+++ Dataset records
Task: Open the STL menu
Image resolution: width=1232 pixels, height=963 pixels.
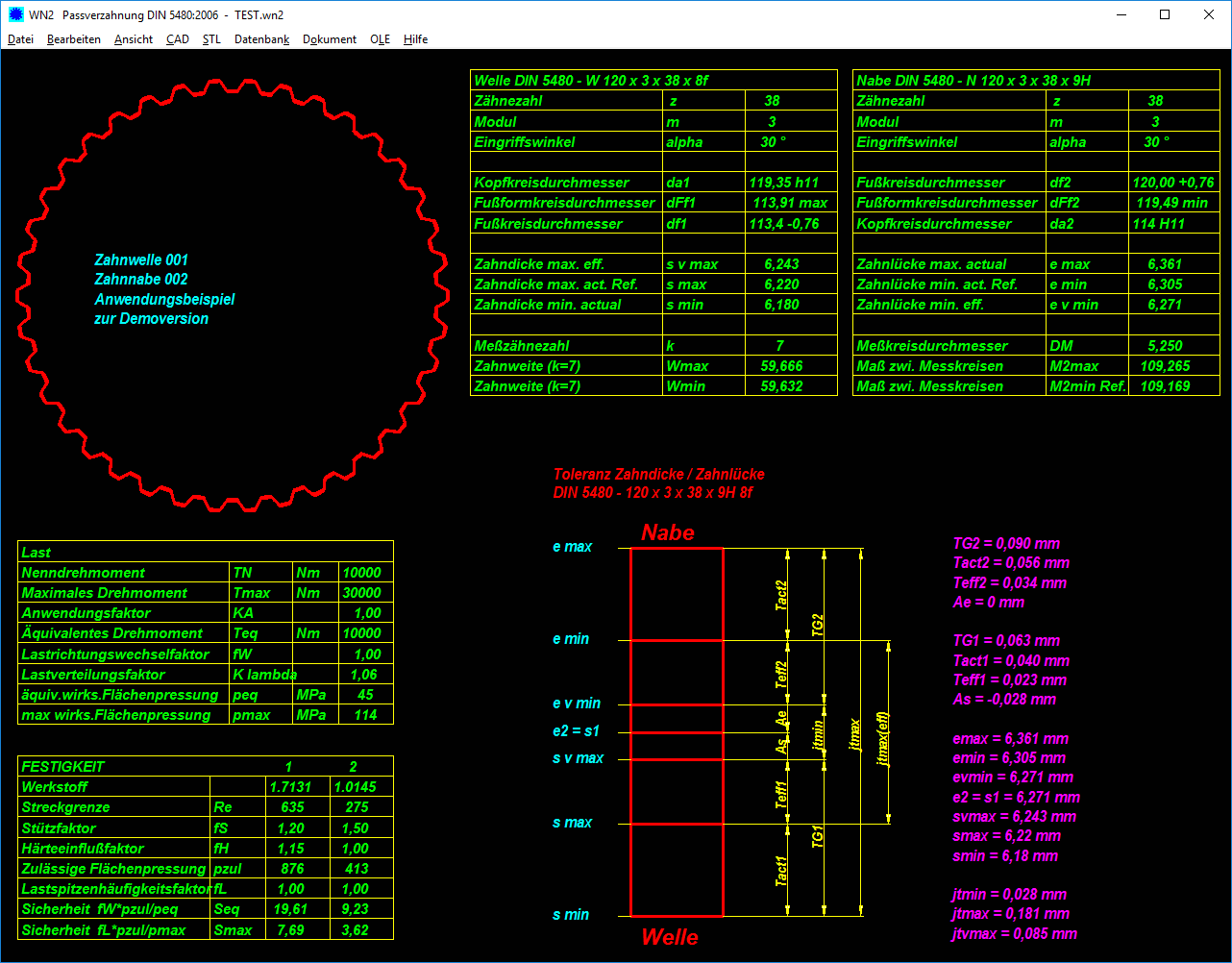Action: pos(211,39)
++++++
+++ Dataset records
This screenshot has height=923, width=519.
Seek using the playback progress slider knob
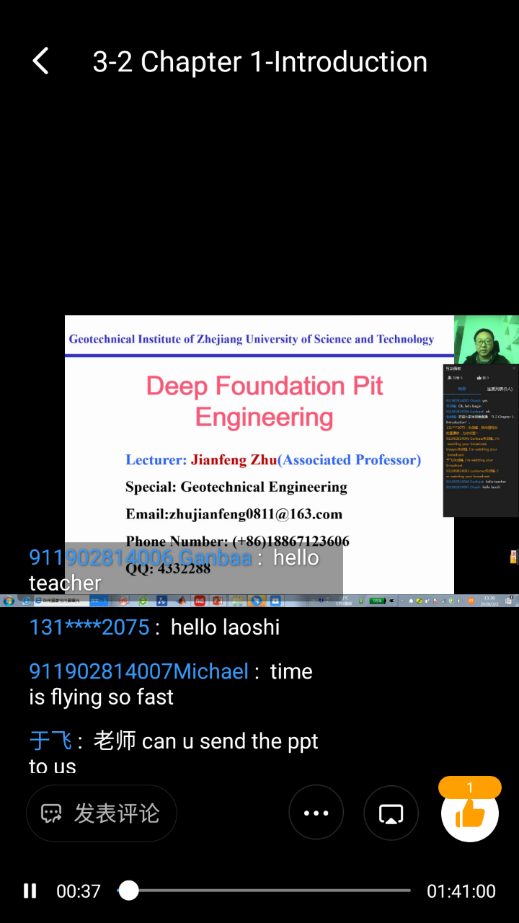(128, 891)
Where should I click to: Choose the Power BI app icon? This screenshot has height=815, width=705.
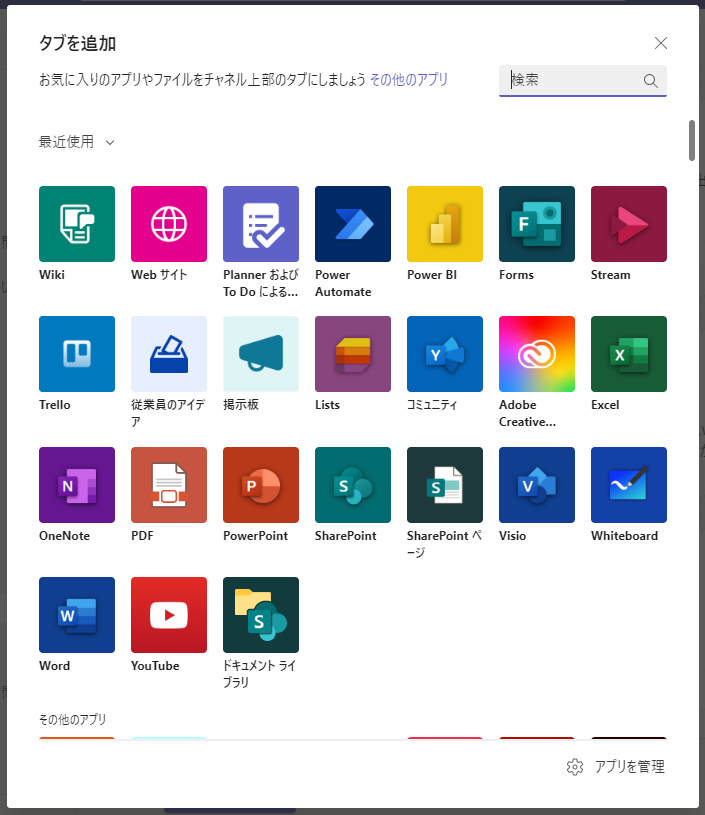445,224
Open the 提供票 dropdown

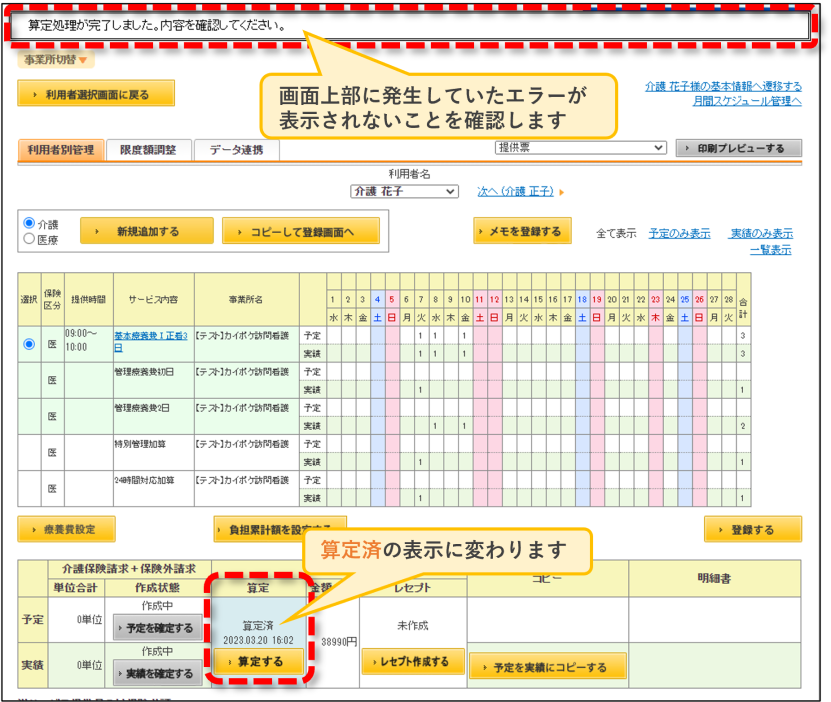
++++++
+++ Dataset records
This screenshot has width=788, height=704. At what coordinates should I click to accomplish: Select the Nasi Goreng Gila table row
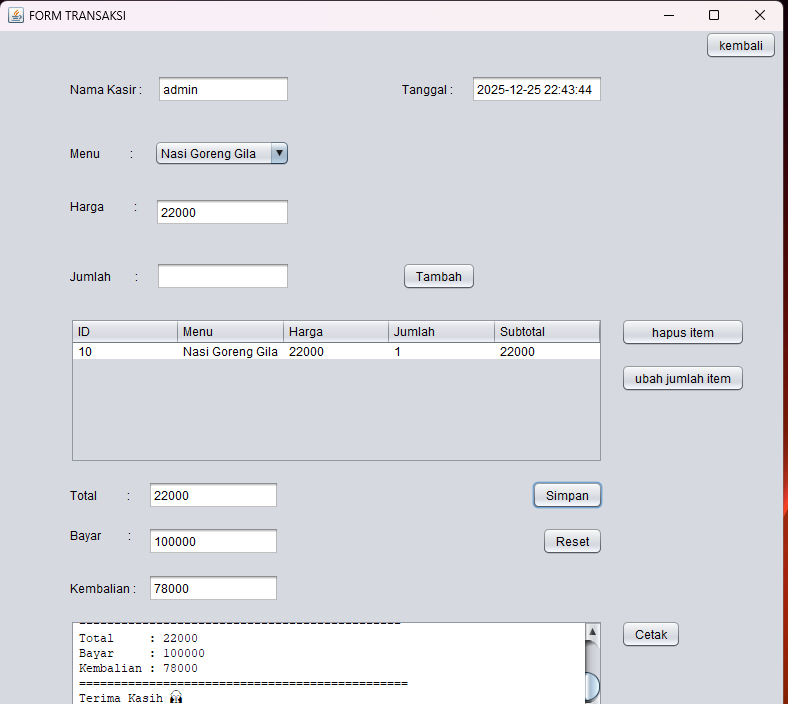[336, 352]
++++++
• Task requirements: How many of the lines above include the word "Open"? Respond with the number alone.

• Solution for this task: 2